Bankman-Fried, 30, was released on Thursday on $250 million bond. His spokesperson declined to comment on Ellison and Wang’s statements.
Lawyers for Wang and Ellison declined to comment.
Ellison told the court that when investors in June 2022 recalled loans they had made to Alameda, she agreed with others to borrow billions of dollars in FTX customer funds to repay them, understanding that customers were not aware of the arrangement.
“I am truly sorry for what I did,” Ellison said, adding that she is helping to recover customer assets.
Wang also said he knew what he was doing was wrong.
The transcript of Ellison’s hearing was initially sealed out of concern that the disclosure of her cooperation could thwart prosecutors’ efforts to extradite Bankman-Fried from the Bahamas, where he lived and where FTX was based, court records showed.
Bankman-Fried was arrested in the capital Nassau on Dec. 12 and arrived in the United States on Wednesday after consenting to extradition.
A magistrate judge ordered him confined to his parents’ California home until trial.

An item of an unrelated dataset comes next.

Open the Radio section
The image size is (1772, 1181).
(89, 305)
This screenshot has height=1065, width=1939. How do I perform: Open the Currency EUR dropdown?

On Friday evening, Abrams recused herself from the case, saying in a court order that the law firm Davis Polk & Wardwell LLP, where her husband is a partner, advised FTX in 2021.
The firm also represented parties that could be adverse to FTX and Bankman-Fried in other proceedings, the judge said, and while her husband had no involvement in these matters, which “were confidential and their substance is unknown to the Court,” she was recusing herself to avoid a possible conflict.